**Entries taken from a collection:**

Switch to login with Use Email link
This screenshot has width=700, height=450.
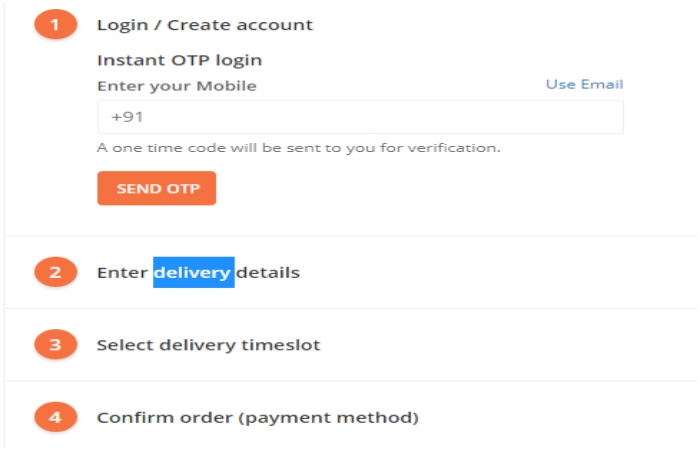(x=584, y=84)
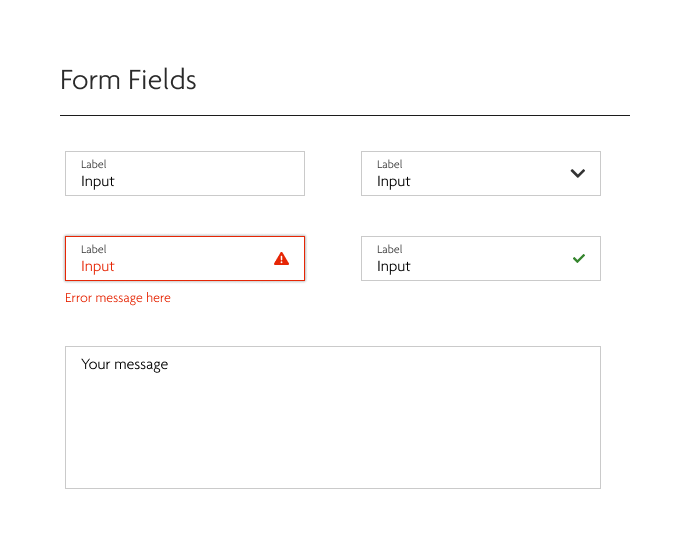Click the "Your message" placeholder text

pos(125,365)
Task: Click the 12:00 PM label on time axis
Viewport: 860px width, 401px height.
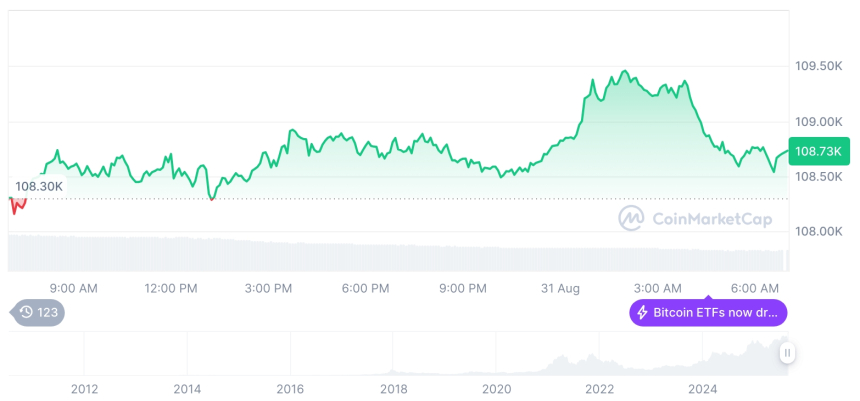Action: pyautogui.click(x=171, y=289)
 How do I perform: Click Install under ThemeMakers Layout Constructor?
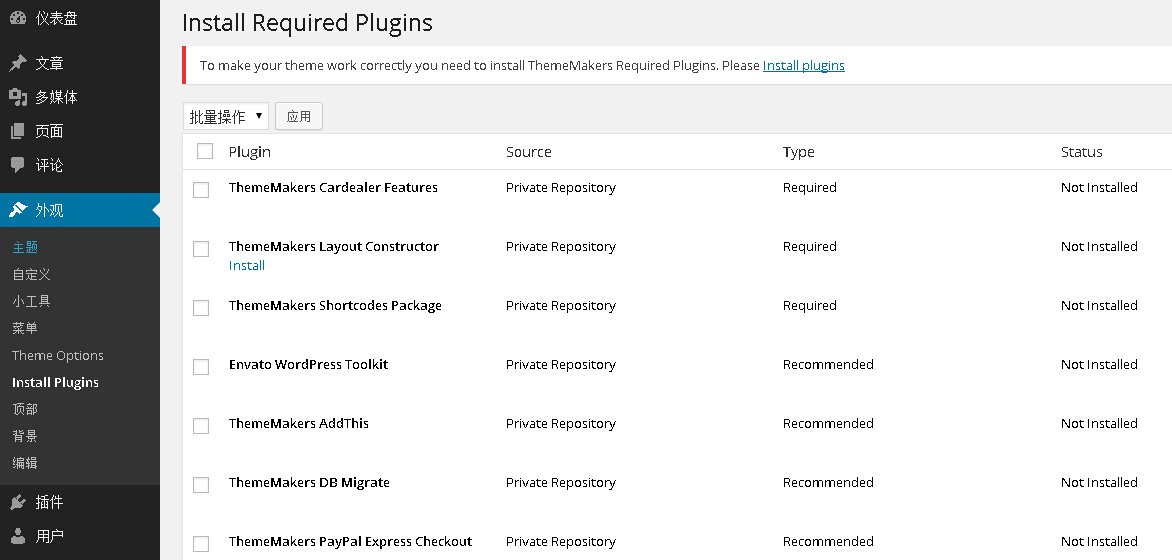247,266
--
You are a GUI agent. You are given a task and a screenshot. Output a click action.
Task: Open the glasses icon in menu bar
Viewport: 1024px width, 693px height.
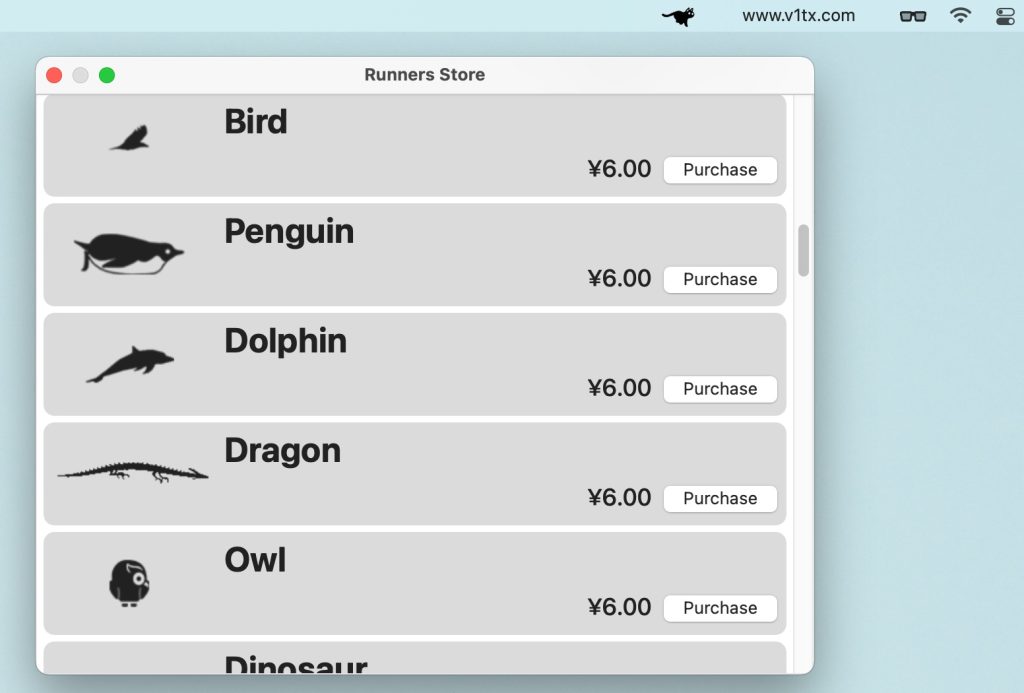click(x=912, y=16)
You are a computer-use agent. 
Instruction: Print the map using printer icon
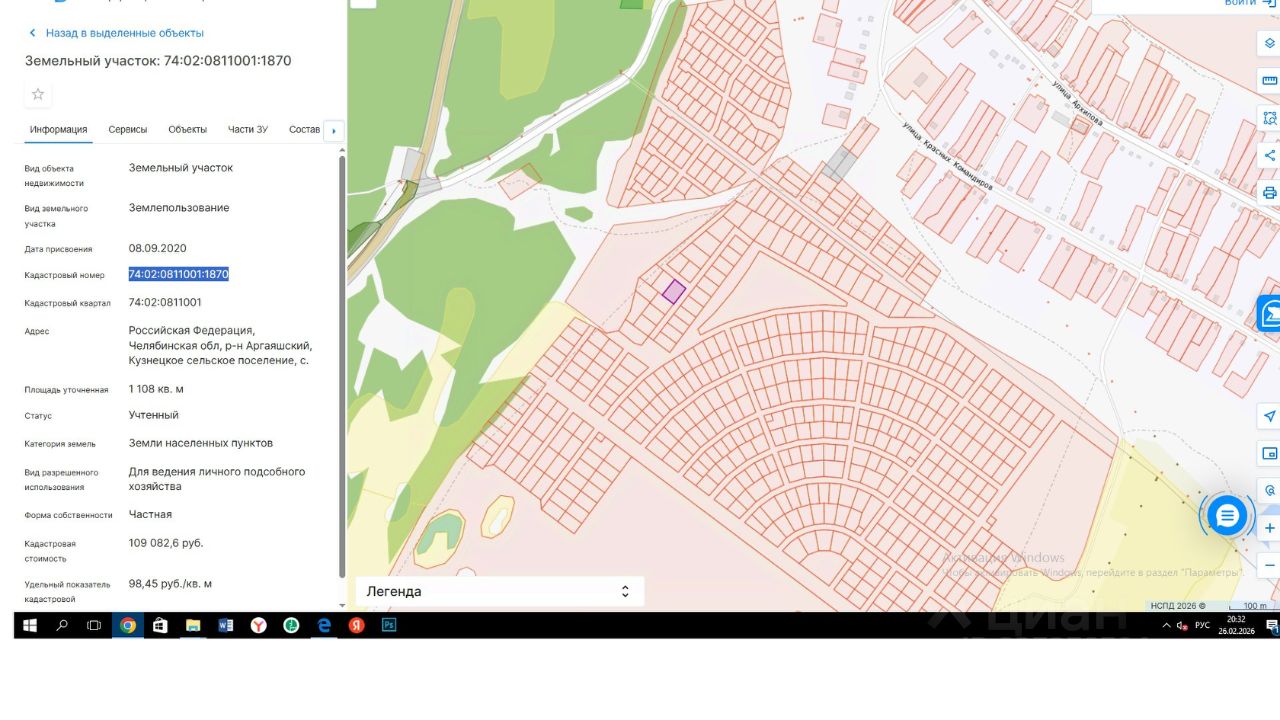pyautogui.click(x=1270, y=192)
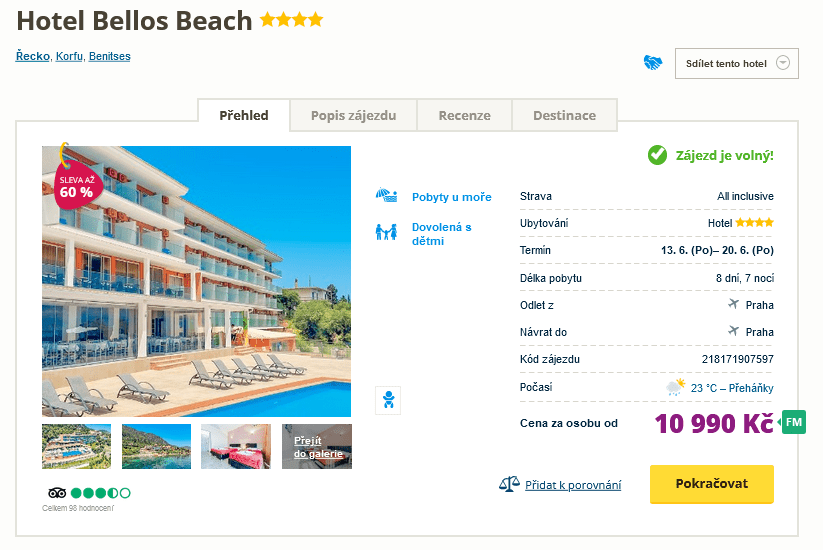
---
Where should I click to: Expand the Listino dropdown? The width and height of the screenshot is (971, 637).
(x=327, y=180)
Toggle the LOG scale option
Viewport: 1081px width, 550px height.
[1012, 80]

**PROBLEM REQUIREMENTS:**
Pick out and copy the lines of the entries that hold the string "agent".

**OUTPUT FOR THIS EXERCISE:**
You are a GUI agent. You are given a task and a screenshot. Output a click action.
You are a computer-use agent. 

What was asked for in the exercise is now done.